- _What you need to do_: With nothing added or dropped, copy the data that follows exactly.

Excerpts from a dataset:
★ ★ ★

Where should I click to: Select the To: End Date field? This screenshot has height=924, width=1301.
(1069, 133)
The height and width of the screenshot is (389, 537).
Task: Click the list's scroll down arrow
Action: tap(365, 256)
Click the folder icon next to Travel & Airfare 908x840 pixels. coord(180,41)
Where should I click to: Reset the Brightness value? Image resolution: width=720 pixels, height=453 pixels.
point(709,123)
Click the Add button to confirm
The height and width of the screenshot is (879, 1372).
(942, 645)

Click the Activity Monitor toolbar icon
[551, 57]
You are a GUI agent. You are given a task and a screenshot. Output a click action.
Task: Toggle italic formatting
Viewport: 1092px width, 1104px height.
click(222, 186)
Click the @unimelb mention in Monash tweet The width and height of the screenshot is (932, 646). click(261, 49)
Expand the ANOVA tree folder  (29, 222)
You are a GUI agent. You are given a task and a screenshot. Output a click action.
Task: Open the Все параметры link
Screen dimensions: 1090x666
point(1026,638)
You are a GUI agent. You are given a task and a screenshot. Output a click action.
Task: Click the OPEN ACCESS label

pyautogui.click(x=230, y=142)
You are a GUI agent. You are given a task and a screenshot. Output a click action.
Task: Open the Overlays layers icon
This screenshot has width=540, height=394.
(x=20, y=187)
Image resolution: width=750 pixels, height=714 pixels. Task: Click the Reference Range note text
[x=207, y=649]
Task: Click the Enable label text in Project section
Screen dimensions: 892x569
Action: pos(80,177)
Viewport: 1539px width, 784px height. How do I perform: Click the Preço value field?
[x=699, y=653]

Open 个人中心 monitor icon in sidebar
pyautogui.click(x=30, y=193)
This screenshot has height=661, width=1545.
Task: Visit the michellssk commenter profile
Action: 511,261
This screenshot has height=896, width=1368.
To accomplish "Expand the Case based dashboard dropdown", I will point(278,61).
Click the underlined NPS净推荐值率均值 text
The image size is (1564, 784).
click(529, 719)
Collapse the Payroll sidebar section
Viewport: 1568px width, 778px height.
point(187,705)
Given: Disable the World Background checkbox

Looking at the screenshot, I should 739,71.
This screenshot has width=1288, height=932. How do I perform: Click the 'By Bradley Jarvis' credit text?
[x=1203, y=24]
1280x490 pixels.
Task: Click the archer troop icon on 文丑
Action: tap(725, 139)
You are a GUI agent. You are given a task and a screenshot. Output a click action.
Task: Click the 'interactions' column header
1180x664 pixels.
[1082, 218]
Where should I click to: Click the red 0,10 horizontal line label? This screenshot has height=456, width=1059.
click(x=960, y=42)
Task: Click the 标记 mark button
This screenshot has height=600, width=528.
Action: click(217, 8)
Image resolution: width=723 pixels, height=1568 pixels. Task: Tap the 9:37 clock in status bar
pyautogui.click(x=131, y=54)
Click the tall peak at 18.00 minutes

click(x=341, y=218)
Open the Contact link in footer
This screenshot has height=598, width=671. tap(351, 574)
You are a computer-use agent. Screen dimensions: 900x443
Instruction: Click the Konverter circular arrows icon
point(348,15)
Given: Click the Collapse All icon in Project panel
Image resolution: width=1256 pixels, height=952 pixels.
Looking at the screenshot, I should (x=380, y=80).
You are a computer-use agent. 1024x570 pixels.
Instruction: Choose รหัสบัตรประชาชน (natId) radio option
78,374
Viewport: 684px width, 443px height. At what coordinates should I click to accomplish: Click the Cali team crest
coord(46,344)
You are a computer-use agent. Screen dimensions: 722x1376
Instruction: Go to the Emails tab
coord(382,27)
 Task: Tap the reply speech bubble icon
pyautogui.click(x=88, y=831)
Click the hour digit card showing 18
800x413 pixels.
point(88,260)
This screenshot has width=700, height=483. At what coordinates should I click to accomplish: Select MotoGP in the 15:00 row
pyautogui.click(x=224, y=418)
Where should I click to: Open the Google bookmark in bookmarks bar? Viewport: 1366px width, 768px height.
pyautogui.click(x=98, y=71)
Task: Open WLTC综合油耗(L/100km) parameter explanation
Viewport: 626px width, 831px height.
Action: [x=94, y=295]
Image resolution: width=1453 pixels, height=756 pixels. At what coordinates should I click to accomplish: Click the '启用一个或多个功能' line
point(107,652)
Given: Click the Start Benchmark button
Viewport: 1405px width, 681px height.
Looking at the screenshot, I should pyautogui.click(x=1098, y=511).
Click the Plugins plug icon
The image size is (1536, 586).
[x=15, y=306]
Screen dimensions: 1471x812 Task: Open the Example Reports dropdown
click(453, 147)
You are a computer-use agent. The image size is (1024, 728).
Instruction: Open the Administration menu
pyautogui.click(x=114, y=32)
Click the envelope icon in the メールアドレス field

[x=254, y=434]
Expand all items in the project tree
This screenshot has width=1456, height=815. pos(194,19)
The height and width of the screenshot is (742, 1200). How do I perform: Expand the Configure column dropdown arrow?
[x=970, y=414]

★ ★ ★

- _Result for this exercise_:
Where should I click to: Select the To: End Date field? This screenshot has height=924, width=1301.
(1069, 133)
The height and width of the screenshot is (389, 537).
Task: Click the list's scroll down arrow
Action: tap(365, 256)
Click the folder icon next to Travel & Airfare 908x840 pixels. coord(180,41)
Where should I click to: Reset the Brightness value? Image resolution: width=720 pixels, height=453 pixels.
point(709,123)
Click the Add button to confirm
The height and width of the screenshot is (879, 1372).
(942, 645)

Click the Activity Monitor toolbar icon
[551, 57]
You are a GUI agent. You are given a task and a screenshot. Output a click action.
Task: Toggle italic formatting
Viewport: 1092px width, 1104px height.
click(222, 186)
Click the @unimelb mention in Monash tweet The width and height of the screenshot is (932, 646). click(261, 49)
Expand the ANOVA tree folder  (29, 222)
You are a GUI agent. You are given a task and a screenshot. Output a click action.
Task: Open the Все параметры link
Screen dimensions: 1090x666
point(1026,638)
You are a GUI agent. You are given a task and a screenshot. Output a click action.
Task: Click the OPEN ACCESS label

pyautogui.click(x=230, y=142)
You are a GUI agent. You are given a task and a screenshot. Output a click action.
Task: Open the Overlays layers icon
This screenshot has width=540, height=394.
(x=20, y=187)
Image resolution: width=750 pixels, height=714 pixels. Task: Click the Reference Range note text
[x=207, y=649]
Task: Click the Enable label text in Project section
Screen dimensions: 892x569
Action: pos(80,177)
Viewport: 1539px width, 784px height. How do I perform: Click the Preço value field?
[x=699, y=653]

Open 个人中心 monitor icon in sidebar
pyautogui.click(x=30, y=193)
This screenshot has height=661, width=1545.
Task: Visit the michellssk commenter profile
Action: 511,261
This screenshot has height=896, width=1368.
To accomplish "Expand the Case based dashboard dropdown", I will point(278,61).
Click the underlined NPS净推荐值率均值 text
The image size is (1564, 784).
click(529, 719)
Collapse the Payroll sidebar section
Viewport: 1568px width, 778px height.
point(187,705)
Given: Disable the World Background checkbox

Looking at the screenshot, I should 739,71.
This screenshot has width=1288, height=932. How do I perform: Click the 'By Bradley Jarvis' credit text?
[x=1203, y=24]
1280x490 pixels.
Task: Click the archer troop icon on 文丑
Action: tap(725, 139)
You are a GUI agent. You are given a task and a screenshot. Output a click action.
Task: Click the 'interactions' column header
1180x664 pixels.
[1082, 218]
Where should I click to: Click the red 0,10 horizontal line label? This screenshot has height=456, width=1059.
click(x=960, y=42)
Task: Click the 标记 mark button
This screenshot has height=600, width=528.
Action: click(217, 8)
Image resolution: width=723 pixels, height=1568 pixels. Task: Tap the 9:37 clock in status bar
pyautogui.click(x=131, y=54)
Click the tall peak at 18.00 minutes

click(x=341, y=218)
Open the Contact link in footer
This screenshot has height=598, width=671. tap(351, 574)
You are a computer-use agent. Screen dimensions: 900x443
Instruction: Click the Konverter circular arrows icon
point(348,15)
Given: Click the Collapse All icon in Project panel
Image resolution: width=1256 pixels, height=952 pixels.
Looking at the screenshot, I should (x=380, y=80).
You are a computer-use agent. 1024x570 pixels.
Instruction: Choose รหัสบัตรประชาชน (natId) radio option
78,374
Viewport: 684px width, 443px height. At what coordinates should I click to accomplish: Click the Cali team crest
coord(46,344)
You are a computer-use agent. Screen dimensions: 722x1376
Instruction: Go to the Emails tab
coord(382,27)
 Task: Tap the reply speech bubble icon
pyautogui.click(x=88, y=831)
Click the hour digit card showing 18
800x413 pixels.
point(88,260)
This screenshot has width=700, height=483. At what coordinates should I click to accomplish: Select MotoGP in the 15:00 row
pyautogui.click(x=224, y=418)
Where should I click to: Open the Google bookmark in bookmarks bar? Viewport: 1366px width, 768px height.
pyautogui.click(x=98, y=71)
Task: Open WLTC综合油耗(L/100km) parameter explanation
Viewport: 626px width, 831px height.
Action: [x=94, y=295]
Image resolution: width=1453 pixels, height=756 pixels. At what coordinates should I click to accomplish: Click the '启用一个或多个功能' line
point(107,652)
Given: Click the Start Benchmark button
Viewport: 1405px width, 681px height.
Looking at the screenshot, I should pyautogui.click(x=1098, y=511).
Click the Plugins plug icon
The image size is (1536, 586).
[x=15, y=306]
Screen dimensions: 1471x812 Task: Open the Example Reports dropdown
click(453, 147)
You are a computer-use agent. The image size is (1024, 728).
Instruction: Open the Administration menu
pyautogui.click(x=114, y=32)
Click the envelope icon in the メールアドレス field

[x=254, y=434]
Expand all items in the project tree
This screenshot has width=1456, height=815. pos(194,19)
The height and width of the screenshot is (742, 1200). How do I perform: Expand the Configure column dropdown arrow?
[x=970, y=414]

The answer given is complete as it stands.